Only one number is expected here, namely how many lines of the entries below hold the string "beside".

BEGIN INFORMATION SUPPLIED

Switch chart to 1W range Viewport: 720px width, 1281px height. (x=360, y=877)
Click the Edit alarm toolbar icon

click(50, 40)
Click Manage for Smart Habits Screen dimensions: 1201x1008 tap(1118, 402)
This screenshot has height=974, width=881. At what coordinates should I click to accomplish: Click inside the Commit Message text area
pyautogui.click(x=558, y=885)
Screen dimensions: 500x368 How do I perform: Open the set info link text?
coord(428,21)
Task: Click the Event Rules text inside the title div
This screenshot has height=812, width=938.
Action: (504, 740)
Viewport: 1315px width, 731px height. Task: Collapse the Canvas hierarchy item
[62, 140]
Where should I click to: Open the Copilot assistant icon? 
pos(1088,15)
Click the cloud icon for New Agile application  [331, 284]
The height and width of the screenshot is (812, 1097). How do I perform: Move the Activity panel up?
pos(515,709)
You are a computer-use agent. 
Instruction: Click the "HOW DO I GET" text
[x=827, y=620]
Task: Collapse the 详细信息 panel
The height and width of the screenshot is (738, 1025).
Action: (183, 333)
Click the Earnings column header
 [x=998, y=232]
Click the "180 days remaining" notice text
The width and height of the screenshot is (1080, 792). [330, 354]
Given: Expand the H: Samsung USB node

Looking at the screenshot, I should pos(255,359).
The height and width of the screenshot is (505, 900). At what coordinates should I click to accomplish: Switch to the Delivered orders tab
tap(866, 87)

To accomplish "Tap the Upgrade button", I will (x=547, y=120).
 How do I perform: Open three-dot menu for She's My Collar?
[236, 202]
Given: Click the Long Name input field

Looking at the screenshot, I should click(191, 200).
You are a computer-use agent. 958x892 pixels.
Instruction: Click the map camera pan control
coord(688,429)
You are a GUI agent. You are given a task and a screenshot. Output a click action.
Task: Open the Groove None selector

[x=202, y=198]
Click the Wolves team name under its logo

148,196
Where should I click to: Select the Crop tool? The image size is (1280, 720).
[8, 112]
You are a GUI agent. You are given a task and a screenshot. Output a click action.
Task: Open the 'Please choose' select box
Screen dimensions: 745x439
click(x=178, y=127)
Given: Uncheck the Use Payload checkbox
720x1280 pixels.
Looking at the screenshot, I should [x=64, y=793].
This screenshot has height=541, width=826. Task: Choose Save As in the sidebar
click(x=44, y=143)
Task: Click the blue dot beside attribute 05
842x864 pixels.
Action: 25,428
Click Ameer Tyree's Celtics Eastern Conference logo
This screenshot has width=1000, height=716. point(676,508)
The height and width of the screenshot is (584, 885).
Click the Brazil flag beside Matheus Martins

END INFORMATION SUPPLIED

## EXPECTED ANSWER:
2